The Corporate Counsel Committee
The Corporate Counsel Committee provides a professional and congenial forum for in-house lawyers in the Asia-Pacific region to interact with one another, as well as with lawyers in private practice. Through this network, the committee aims to educate and inform in-house professionals based in the region, to identify best practices in operating and managing legal departments, and to collaborate with local corporate counsel and bar associations to ensure that the voice of corporate counsels is considered in relation to rulemaking and legislation of concern to in-house practitioners.
2007 Beijing Conference
The Corporate Counsel Committee presented its first session at the Beijing Conference in 2006, entitled “Best Practices in Managing a Legal Department.” The panel consisted of: Kelly Austin, General Electric; David Laurence Kreider, Vodafone New Zealand Ltd.; Grant G. Tao, Motorola; and Albert C. Wang, Dell (China) Company, Ltd. It was moderated by Mitsuru Claire Chino, Itochu Corporation.

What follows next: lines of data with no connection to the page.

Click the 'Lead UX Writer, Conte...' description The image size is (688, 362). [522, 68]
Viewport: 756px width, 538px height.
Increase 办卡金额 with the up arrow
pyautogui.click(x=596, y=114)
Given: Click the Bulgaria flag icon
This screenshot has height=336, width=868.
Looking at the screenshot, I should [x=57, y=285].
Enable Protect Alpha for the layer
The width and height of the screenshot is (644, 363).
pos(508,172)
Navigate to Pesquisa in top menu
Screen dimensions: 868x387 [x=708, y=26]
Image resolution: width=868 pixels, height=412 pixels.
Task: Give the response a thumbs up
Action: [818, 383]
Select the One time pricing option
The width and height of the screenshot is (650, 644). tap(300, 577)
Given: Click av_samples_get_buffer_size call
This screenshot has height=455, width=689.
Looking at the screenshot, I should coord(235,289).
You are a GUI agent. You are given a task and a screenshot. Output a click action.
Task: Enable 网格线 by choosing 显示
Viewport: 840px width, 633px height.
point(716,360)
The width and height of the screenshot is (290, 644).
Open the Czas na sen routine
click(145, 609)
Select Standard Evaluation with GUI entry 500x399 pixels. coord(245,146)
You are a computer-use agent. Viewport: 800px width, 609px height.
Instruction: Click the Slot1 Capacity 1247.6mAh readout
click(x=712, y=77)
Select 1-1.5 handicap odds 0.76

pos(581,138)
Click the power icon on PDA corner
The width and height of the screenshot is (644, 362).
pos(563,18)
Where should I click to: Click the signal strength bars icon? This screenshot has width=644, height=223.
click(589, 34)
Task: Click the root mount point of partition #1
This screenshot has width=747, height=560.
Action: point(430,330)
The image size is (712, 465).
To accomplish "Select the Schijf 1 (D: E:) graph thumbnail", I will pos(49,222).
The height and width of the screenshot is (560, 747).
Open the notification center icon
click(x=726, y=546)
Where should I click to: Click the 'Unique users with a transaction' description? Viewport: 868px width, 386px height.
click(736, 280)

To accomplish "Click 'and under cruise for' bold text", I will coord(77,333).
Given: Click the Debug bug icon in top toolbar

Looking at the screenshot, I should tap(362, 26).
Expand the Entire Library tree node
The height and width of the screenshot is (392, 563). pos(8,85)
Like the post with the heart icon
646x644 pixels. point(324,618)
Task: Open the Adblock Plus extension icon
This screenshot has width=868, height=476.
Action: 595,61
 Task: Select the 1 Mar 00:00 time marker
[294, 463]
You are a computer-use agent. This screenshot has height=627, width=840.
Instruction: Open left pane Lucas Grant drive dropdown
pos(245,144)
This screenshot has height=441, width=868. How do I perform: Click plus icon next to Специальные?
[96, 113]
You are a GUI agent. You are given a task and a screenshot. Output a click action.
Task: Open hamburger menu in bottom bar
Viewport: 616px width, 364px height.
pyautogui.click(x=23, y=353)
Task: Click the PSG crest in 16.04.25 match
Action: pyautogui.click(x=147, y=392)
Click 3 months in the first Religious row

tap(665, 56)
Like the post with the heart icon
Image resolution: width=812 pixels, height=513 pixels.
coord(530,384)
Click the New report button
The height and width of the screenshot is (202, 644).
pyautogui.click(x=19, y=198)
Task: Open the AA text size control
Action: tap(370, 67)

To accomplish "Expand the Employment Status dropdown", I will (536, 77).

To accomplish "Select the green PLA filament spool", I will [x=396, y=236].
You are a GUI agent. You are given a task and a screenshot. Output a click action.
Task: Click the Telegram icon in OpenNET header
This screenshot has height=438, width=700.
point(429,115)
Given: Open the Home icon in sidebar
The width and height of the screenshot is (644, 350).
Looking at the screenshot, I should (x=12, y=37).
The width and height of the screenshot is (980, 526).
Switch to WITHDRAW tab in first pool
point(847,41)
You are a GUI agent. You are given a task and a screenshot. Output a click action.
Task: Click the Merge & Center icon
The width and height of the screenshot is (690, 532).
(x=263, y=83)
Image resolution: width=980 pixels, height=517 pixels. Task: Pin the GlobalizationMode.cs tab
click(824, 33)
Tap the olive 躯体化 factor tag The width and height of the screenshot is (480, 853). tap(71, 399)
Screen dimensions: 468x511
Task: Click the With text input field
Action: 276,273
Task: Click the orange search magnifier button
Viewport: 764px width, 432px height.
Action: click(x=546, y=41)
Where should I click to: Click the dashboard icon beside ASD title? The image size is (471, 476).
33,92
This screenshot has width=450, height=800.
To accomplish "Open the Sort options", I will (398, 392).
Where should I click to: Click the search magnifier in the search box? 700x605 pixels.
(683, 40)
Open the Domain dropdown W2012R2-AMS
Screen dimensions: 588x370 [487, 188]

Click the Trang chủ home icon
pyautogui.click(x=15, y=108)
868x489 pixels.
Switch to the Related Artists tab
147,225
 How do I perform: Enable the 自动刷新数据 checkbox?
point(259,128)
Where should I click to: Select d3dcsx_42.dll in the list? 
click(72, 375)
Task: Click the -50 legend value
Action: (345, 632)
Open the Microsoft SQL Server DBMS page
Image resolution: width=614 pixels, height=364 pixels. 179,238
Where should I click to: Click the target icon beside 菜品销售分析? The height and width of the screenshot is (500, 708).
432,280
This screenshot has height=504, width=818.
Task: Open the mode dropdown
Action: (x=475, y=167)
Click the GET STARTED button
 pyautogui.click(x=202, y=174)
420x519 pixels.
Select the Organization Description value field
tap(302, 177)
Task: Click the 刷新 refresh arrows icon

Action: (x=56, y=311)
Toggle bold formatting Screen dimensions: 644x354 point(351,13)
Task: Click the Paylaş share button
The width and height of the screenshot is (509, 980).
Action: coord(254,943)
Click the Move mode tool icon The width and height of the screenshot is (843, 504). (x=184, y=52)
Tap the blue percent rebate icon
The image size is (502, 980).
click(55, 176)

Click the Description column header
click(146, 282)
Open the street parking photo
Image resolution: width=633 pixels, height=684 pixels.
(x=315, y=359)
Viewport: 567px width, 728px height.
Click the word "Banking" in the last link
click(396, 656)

Discussions included employee evaluation; building know-how; cultivating a good relationship with business departments; effective advice to management; and managing the relationship with and selection of outside counsel. The session was well attended (over 40 attendants) and the discussion interactive and lively.
2008 Los Angeles Conference
The Committee organized a forum, in collaboration with the American Association of Corporate Counsel (ACC), to address the topic, “Multi-Jurisdictional Practice.” Moderated by Susan Hackett of the ACC, the panel consisted of; Janine Dascenzo, General Electric Company; Edith Shih, Hutchison Whampoa Limited, Mitsuru Claire Chino, Itochu Corporation, and David Laurence Kreider, Vodafone New Zealand Ltd.
After defining “multi-jurisdictional practice”, and highlighting the ease and frequency with which lawyers serving multinational clients routinely risk running afoul of existing rules, the discussion introduced the recent amendment 5.5 to the ABA rules on attorney conduct and explored how the panelists supervise and manage projects in jurisdictions in which they are not licensed to practice. The session was convened in the main ballroom, immediately before the Annual General Meeting, and was attended by several hundred participants.
2009 Manila Conference
The Committee organized a joint session, together with the Dispute Resolution and Arbitration Committee, entitled “Electronic Discovery and Other Cutting Edge Issues in Asia-U.S. Cross Border Discovery.” The first part of the session was on the topic of “Reconciling the Clashing Discovery Systems” and was moderated by Gerald Sumida of Carlsmith Ball. Practitioners from Korea (Jin Yeong Chung of Kim & Chang), Taiwan (Edgar Y. Chen of Tsar & Tsai), France (Jeffrey Holt of Saipem SA) and the Philippines (Francis Jardeleza of San Miguel Corporation) explained the “discovery” systems in their respective jurisdictions and the issues they face when dealing with the extensive U.S. discovery system.
The second part was entitled “Electronic Discovery – The New Frontier” and was moderated by Mitsuru Claire Chino of Itochu Corporation. Two vendors in the business of data collection, Navigant Consulting (James Gordon) and First Advantage (Ashley Smith), provided to the audience the fascinating world of how data is collected and some of the real issues they have faced when collecting data in the Asian region. The discussion was then followed by a practitioner from Singapore (Jimmy Yim of Drew & Napier), who explained the new legal development in Singapore on electronic discovery. Both parts were extremely successful, both in terms of attendance and the lively discussion and questions and answers that followed.